Karachi, Pakistan

by Arif Hasan and Masooma Mohib

Summary

During the 1940s and 1950s, due to migration from India following partition, extensive unorganized land invasion led to the establishment of extensive squatter settlements (katchi abadis) on the then Karachi periphery and on open urban lands. Traditional urban institutions based on clan, cast and religion quickly collapsed. The settlements densified over time as political instability prevented coherent urban planning. The 1950s saw sharp urban increases as infant mortality rates fell and rural-to-urban migration exploded when agricultural production was modernized. The military government shifted the squatter communities to two townships outside of Karachi. Squatter settlements within the city were bulldozed and the affected people moved to the storm drain lands that connected Karachi and the new townships. The 1960s and 1970s had increased rural–urban migration through urban pull factors. Under army rule, city institutions fell apart and the Karachi Master Plan could not be implemented due to social and political instability. From 1988 onwards, ethnic politics, conflict and violence drove industry to other parts of the country, greatly increasing unemployment in Karachi. In the absence of adequate housing programmes, homelessness and informal settlement has increased, as have densities in existing katchi abadis.

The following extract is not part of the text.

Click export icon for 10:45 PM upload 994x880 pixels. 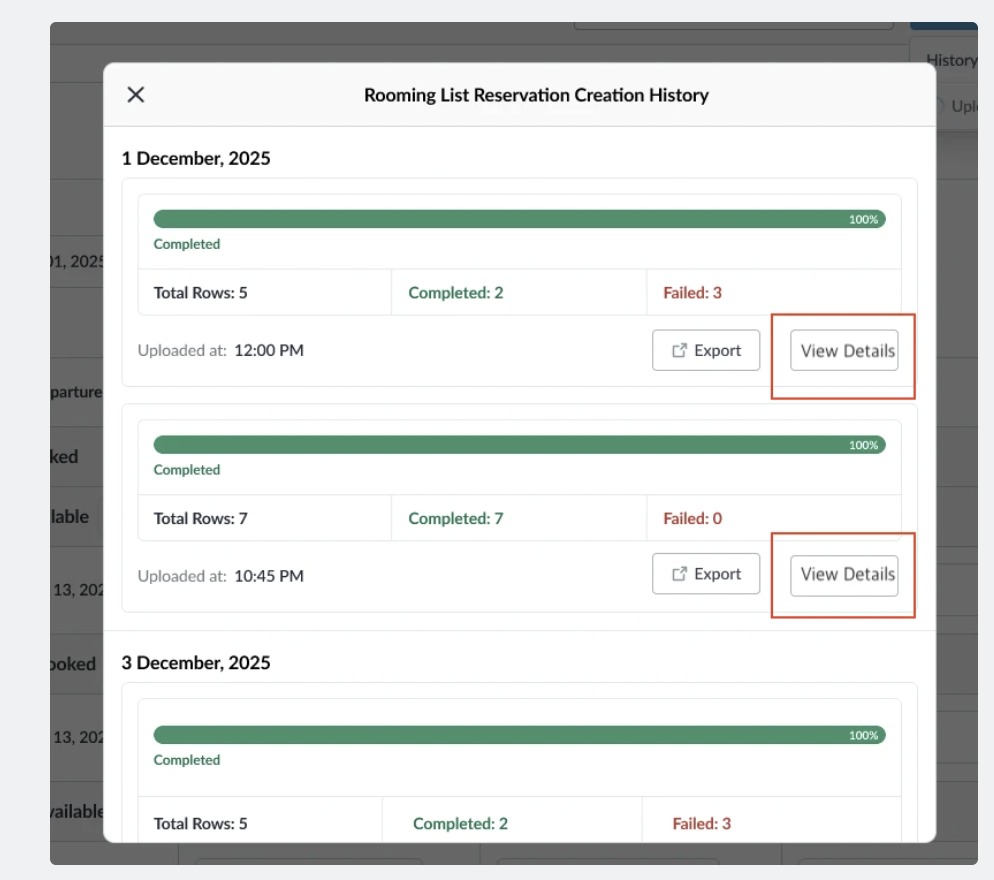point(679,574)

The government of Pakistan recognizes only two terms related to unserviced or underserviced settlements:

Katchi abadis: these are informal settlements created through squatting or informal subdivisions of state or private land.

Slums: these settlements consist of villages absorbed in the urban sprawl or the informal subdivisions created on community and agricultural land. Here, security of tenure is a rule; but there is no programme to improve conditions other than through political patronage.

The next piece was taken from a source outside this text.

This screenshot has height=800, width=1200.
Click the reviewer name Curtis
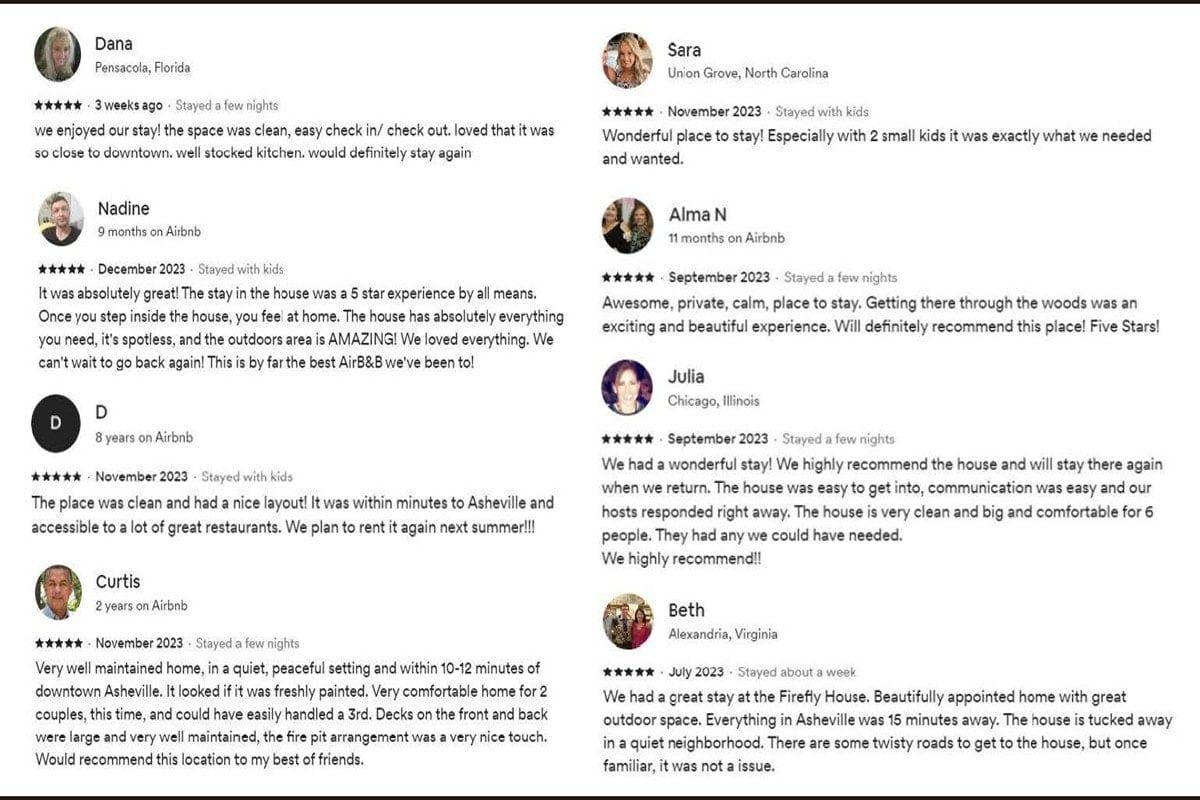coord(118,582)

The katchi abadis are of two types:

Settlements established through unorganized invasion of state lands at the time of partition; most of them were removed and relocated during the 1960s or have been regularized.

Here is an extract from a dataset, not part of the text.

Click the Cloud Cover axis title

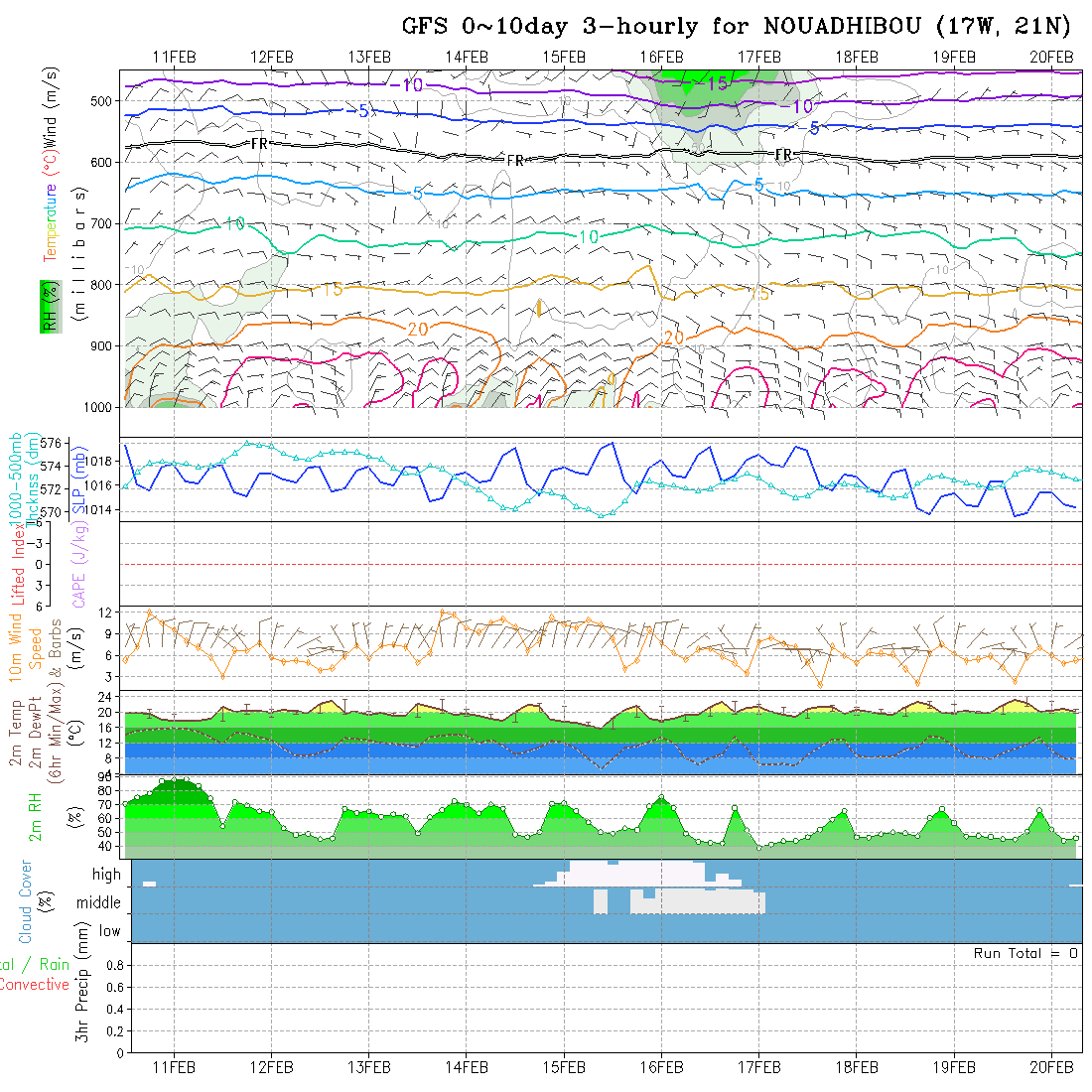pos(27,901)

Informal subdivisions of state land (ISD), further divided into:

  • notified katchi abadis: settlements earmarked for regularization through a 99-year lease and local government infrastructure development; and
  • non-notified katchi abadis: settlements not to be regularized because they are on valuable land required for development, or on unsafe lands.

The slums can also be divided into two types:

Inner-city, traditional pre-independence working-class areas now densified and with inadequate infrastructure.

Goths or old villages now part of the urban sprawl; those within or near the city centre have become formal – others have developed informally into inadequately serviced high-density working-class areas.

Notified katchi abadis have secure tenure based on 99-year leases; the un-notified ones have no security of tenure and are scheduled for removal. Goths have secure tenure, while ISD on agricultural lands only have secure tenure if declared katchi abadis.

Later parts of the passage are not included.